Testing, I’m constantly testing. Because we’re always growing, we’re always changing. We need to be aware of patterns in our lives that we know who we are and what people see. If we note our own behaviors, we can be aware of how we impact others. That’s not only a great brand strategy, it’s a great strategy for life as a decent human being. Here’s how to do that.
- Identify your behavior patterns. Choose the strongest ones, those that resonant as self-defining. For each of those, follow step 2, if possible. Turning bad habits into good ones — by starting with a paradigm shift; then implementing a new use of that skill — is far easier than eradicating a patterned response.

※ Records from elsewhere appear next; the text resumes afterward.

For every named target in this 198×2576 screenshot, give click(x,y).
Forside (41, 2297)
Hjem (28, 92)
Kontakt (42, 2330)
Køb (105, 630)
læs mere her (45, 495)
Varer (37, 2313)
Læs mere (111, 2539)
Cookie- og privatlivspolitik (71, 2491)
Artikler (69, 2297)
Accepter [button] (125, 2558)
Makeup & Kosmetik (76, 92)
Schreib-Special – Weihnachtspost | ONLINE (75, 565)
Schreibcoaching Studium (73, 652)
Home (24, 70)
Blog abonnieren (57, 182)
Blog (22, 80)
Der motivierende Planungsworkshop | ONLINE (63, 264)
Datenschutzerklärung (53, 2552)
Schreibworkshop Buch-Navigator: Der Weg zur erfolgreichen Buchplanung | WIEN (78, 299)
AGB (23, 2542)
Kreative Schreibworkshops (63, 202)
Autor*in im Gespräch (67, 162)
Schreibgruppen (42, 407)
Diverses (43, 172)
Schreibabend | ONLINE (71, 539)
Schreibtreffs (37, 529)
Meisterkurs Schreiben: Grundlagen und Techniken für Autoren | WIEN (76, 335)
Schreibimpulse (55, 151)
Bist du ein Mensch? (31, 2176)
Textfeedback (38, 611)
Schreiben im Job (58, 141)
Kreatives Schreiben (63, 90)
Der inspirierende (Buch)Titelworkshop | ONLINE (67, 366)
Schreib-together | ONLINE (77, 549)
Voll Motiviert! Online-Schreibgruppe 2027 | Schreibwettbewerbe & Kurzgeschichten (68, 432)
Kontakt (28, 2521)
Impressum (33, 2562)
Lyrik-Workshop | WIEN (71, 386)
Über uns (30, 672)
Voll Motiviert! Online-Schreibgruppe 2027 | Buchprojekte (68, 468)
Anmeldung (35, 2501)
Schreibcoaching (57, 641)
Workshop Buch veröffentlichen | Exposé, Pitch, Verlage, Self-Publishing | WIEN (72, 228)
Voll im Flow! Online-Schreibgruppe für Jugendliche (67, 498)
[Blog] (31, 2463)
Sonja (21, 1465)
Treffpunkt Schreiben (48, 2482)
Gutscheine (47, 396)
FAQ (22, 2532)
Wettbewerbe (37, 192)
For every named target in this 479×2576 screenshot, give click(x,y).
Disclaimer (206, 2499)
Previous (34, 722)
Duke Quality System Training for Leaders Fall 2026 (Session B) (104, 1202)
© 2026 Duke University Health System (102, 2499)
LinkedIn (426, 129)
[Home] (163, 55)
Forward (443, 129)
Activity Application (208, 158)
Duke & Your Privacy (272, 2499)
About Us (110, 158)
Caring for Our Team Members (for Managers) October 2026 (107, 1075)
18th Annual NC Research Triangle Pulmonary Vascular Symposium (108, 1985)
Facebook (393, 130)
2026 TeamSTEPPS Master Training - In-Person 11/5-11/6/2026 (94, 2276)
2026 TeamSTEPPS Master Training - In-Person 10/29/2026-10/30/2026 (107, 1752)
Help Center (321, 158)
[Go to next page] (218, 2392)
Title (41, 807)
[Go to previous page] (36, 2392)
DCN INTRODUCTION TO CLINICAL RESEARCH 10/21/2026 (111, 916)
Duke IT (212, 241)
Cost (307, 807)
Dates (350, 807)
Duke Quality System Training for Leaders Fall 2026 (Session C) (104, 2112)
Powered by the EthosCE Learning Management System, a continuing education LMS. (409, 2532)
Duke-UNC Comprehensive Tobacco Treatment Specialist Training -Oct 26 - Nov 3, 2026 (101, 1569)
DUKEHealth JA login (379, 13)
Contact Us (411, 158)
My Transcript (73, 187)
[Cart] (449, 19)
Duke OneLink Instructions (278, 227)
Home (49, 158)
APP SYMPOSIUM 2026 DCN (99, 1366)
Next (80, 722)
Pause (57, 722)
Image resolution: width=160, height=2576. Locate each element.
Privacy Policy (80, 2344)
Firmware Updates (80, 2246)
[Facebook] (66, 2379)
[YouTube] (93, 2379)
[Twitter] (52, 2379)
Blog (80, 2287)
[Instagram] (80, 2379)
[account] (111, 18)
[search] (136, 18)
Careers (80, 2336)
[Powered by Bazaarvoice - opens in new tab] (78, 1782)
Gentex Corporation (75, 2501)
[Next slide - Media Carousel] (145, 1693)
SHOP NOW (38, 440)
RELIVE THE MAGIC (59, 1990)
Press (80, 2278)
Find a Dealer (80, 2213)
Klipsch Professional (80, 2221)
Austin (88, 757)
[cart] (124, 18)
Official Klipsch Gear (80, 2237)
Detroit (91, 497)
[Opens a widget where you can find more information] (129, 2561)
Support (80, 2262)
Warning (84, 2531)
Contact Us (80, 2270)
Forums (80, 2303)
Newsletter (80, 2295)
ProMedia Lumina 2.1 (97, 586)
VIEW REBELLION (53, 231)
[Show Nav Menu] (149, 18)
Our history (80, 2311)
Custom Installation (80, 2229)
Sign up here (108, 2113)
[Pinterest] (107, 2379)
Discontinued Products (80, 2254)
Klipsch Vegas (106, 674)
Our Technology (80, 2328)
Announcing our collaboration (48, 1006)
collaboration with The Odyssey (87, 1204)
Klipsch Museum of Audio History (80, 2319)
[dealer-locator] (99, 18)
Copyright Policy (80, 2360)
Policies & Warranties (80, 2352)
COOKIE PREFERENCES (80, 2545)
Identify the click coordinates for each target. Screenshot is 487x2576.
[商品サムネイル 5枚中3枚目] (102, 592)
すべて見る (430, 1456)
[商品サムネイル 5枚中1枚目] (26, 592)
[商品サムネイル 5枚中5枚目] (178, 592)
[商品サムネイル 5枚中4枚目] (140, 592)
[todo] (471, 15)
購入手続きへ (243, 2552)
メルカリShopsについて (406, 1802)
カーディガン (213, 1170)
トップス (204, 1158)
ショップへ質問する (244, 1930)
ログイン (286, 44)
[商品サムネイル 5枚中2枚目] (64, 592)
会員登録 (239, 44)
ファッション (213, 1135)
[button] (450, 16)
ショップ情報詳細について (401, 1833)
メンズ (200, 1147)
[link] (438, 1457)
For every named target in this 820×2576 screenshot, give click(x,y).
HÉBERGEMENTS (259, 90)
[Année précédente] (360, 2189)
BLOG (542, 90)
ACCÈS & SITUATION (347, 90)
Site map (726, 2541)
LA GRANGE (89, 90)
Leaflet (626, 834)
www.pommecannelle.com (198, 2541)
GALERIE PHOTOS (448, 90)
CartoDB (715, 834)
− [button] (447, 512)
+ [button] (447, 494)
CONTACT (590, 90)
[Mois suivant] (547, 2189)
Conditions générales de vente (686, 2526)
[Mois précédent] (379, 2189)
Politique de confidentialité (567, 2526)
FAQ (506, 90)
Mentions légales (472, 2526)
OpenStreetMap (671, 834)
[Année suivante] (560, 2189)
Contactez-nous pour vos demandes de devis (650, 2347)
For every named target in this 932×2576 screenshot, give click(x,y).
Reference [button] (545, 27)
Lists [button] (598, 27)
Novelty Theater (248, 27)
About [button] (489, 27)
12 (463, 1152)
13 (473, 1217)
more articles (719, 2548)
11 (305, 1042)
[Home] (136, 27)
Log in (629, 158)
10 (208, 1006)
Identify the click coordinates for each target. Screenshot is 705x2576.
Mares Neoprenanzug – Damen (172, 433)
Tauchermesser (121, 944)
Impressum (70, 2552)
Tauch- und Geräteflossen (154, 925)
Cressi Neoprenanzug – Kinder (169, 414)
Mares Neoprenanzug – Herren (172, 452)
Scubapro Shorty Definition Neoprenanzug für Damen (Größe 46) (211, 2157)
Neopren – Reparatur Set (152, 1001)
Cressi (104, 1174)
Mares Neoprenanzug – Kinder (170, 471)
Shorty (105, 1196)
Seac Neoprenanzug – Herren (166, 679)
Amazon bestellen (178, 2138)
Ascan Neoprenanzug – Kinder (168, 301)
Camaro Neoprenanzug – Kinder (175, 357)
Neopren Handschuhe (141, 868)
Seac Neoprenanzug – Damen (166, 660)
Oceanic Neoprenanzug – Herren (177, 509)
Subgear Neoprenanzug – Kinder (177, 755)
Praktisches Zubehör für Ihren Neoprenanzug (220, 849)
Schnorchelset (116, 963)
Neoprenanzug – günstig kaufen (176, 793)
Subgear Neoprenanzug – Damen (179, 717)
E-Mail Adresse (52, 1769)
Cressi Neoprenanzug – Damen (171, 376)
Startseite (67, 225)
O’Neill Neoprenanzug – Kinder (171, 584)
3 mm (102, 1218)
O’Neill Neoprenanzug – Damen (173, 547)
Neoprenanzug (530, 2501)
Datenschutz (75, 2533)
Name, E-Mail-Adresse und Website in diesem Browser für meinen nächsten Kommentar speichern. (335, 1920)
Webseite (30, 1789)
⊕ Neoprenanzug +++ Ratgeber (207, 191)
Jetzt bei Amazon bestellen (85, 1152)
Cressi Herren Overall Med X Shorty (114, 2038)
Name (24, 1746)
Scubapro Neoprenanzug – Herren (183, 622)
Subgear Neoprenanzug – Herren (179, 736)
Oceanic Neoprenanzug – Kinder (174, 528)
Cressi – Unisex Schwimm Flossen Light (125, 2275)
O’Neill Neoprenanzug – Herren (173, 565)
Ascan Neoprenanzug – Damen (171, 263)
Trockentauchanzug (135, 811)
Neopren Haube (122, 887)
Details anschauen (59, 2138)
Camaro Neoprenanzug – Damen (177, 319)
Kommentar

- Define and name the behavior as a strength. I call the pattern above “balancing other folks’ ideas.” That gets me thinking of the pattern as a strength. It also frames the behavior in a way that I might use it effectively — in this case, when ideas NEED balancing — and in words that can explain it. “I’m sorry. I have a habit of unconsciously trying to balance ideas in a discussion. I’ll try to check that. Please go on with what you were saying.”
- If a behavior has no redeeming value, be lethal. Name it and define it. Make a plan to replace it with a new behavior. Find out all you can about the behavior. Return to the inventory and review this single behavior against your history, physical responses, feedback worth keeping, positive inputs, and the truth. Be honest about what happens when you get caught in the behavior in question. Make a plan to replace that behavior with a specific, new response — “When someone irritates me in that way, I will now stop; look at my hands; and breathe until I have counted all ten fingers.”
Our relationships with us — mine with me; yours with you — set the pattern for our relationships with other people. If we look to ourselves and our behaviors and find a way to see strengths, if we look at the patterns that hurt us and find a way to replace them, imagine how much more equipped we are to relate to the people we meet. We show up with built in understanding. We’re thoughtful in how we see and treat every other person we know.
Folks see that understanding and thoughtfulness when they look at us. They see that we know ourselves, that we have dealt with our strengths and our weaknesses. That makes us consistent and predictable, even when we’re spontaneous, joyful, and outrageously silly. We have room for ourselves, so it’s likely that we have room for other people as well.
An invitation seen in your actions.
Is there a finer way to introduce your brand? or live a life?